Prof. William Schabas, the controversial head of the United Nations Human Rights Council (UNHRC) commission charged with investigating charges of war crimes alleged against Israel during Operation Protective Edge last summer, has resigned amid growing indications of bias.

Reuters reports:

In a letter to the commission, a copy of which was seen by Reuters, Schabas said he would step down immediately to prevent the issue from overshadowing the preparation of the report and its findings, which are due to be published in March.

Schabas’ departure highlights the sensitivity of the UN investigation just weeks after prosecutors at the International Criminal Court in The Hague said they had started a preliminary inquiry into alleged atrocities in the Palestinian territories.

In the letter, Schabas said a legal opinion he wrote for the Palestine Liberation Organization in 2012, for which he was paid $1,300, was not different from advice he had given to many other governments and organizations.

According to Schabas, “[t]he commission had largely finished gathering evidence and had begun writing the report.”

The revelation of Schabas’ work for the PLO is only the latest embarrassing revelation to emerge about the judge. Shortly after his appointment, Hillel Neuer of the watchdog organization UN Watch pointed out that Schabas had prejudged Israel’s actions.

In one interview Schabas gave during the early days of Operation Protective Edge, he suggested Israel’s military response to fire emanating from Gaza was disproportionate and therefore could not be considered legitimate self-defense.

Schabas in 2013 said that he looked forward to prosecuting Israeli Prime Minister Benjamin Netanyahu as a war criminal but asserted that Syria’s use of chemical weapons against civilians did not constitute a war crime. Schabas also acknowledged in an interview that there were “all kinds of double standards” at the United Nations. In the course of that interview he refused to call Hamas a terrorist organization.

In an ironic twist of history, it was discovered that when Schabas faced a hearing on charges of preventing a speaker from lecturing, he argued that the panel that was judging him was biased and should be dismissed.

In Everything You Need to Know About International Law and the Gaza War, which appeared in the September 2014 issue of The Tower Magazine, David Avraham Daoud explained why appointing Schabas undermines, not strengthens, international law.

But justice doesn’t need “twisting” and “maneuvering.” A jurist’s personal biases should play no part in a legal determination. The very idea of double standards in law is repugnant, oxymoronic and self-defeating. Law must be objective and blind. It cannot serve political ends, no matter how noble, and definitely not political power interests. In determining guilt and innocence, it cannot allow for the subjectivity exhibited by Schabas. Otherwise, countries that abide by international humanitarian law will be increasingly limited from defending their civilians against unscrupulous actors that ignore and exploit the laws of war. These actors will, in turn, be encouraged to commit further atrocities shielded in the knowledge that “power interests” will protect them from accountability. Legal military actions will be labeled “war crimes” because “political balances” demand it.

*Source data*:
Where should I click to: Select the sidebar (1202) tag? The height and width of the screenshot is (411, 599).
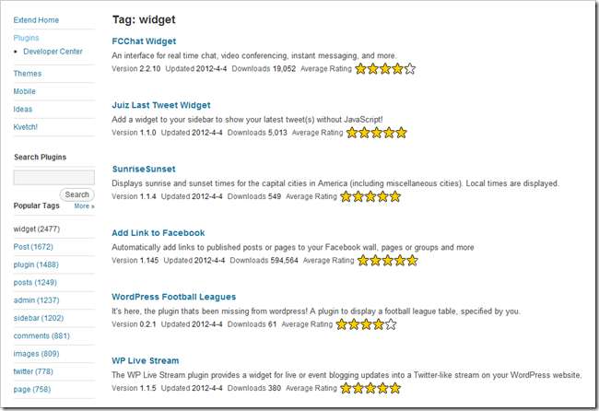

*Tasks to perform*:
a - Please check each statement against the Schabas resignation article and answer yes or no, quoting the words that decide it. (i) Schabas received $1,300 for a legal opinion he wrote for the PLO in 2012. (ii) The commission's report was due to be published in June. (iii) Hillel Neuer belongs to the watchdog organization UN Watch.
b - Answer these from the Schabas resignation article, one answer to a line:
(i) Prosecutors at which court had started a preliminary inquiry into alleged atrocities in the Palestinian territories?
(ii) In which issue of The Tower Magazine did David Avraham Daoud's piece appear?
(iii) In 2013, whom did Schabas say he looked forward to prosecuting as a war criminal?
c - Write out the part of the Schabas resignation article starting at "Schabas in 2013 said" and ending at "a terrorist organization.".
You won't need the lines for any of this.

*Answers to the problems*:
a -
(i) Yes: "a legal opinion he wrote for the Palestine Liberation Organization in 2012, for which he was paid $1,300"
(ii) No: "which are due to be published in March"
(iii) Yes: "Hillel Neuer of the watchdog organization UN Watch"

b -
(i) The International Criminal Court in The Hague
(ii) The September 2014 issue
(iii) Israeli Prime Minister Benjamin Netanyahu

c -
Schabas in 2013 said that he looked forward to prosecuting Israeli Prime Minister Benjamin Netanyahu as a war criminal but asserted that Syria’s use of chemical weapons against civilians did not constitute a war crime. Schabas also acknowledged in an interview that there were “all kinds of double standards” at the United Nations. In the course of that interview he refused to call Hamas a terrorist organization.